**Exercise requirements:** Search the records for "will" and copy each line that holds it.

**Data for analysis:**
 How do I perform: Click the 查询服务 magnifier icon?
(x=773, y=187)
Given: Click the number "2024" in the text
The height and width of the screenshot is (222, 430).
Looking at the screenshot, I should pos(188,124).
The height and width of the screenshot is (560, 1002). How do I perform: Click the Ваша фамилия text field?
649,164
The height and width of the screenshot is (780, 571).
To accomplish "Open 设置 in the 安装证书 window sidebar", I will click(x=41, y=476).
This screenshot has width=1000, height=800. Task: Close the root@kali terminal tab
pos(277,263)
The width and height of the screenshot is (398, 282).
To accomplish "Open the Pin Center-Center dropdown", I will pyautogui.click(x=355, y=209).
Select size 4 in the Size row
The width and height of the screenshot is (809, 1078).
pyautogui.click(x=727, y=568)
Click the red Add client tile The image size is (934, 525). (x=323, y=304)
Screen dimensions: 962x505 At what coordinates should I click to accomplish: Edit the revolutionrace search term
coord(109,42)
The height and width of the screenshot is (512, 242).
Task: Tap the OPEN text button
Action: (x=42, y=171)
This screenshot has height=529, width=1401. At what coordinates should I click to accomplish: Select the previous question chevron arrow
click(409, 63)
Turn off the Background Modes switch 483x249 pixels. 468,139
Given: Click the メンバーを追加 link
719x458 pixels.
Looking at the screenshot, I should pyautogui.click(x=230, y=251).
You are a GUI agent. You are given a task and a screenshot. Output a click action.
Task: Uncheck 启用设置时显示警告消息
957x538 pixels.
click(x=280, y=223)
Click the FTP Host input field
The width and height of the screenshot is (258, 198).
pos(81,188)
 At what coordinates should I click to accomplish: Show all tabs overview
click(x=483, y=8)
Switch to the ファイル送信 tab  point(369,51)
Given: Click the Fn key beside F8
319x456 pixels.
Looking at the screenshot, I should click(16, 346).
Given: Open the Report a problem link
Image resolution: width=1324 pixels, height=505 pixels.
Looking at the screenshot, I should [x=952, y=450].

**Written answer:**
To accomplish "Open 设置 in the 安装证书 window sidebar", I will click(x=41, y=476).
To accomplish "Open the Pin Center-Center dropdown", I will pyautogui.click(x=355, y=209).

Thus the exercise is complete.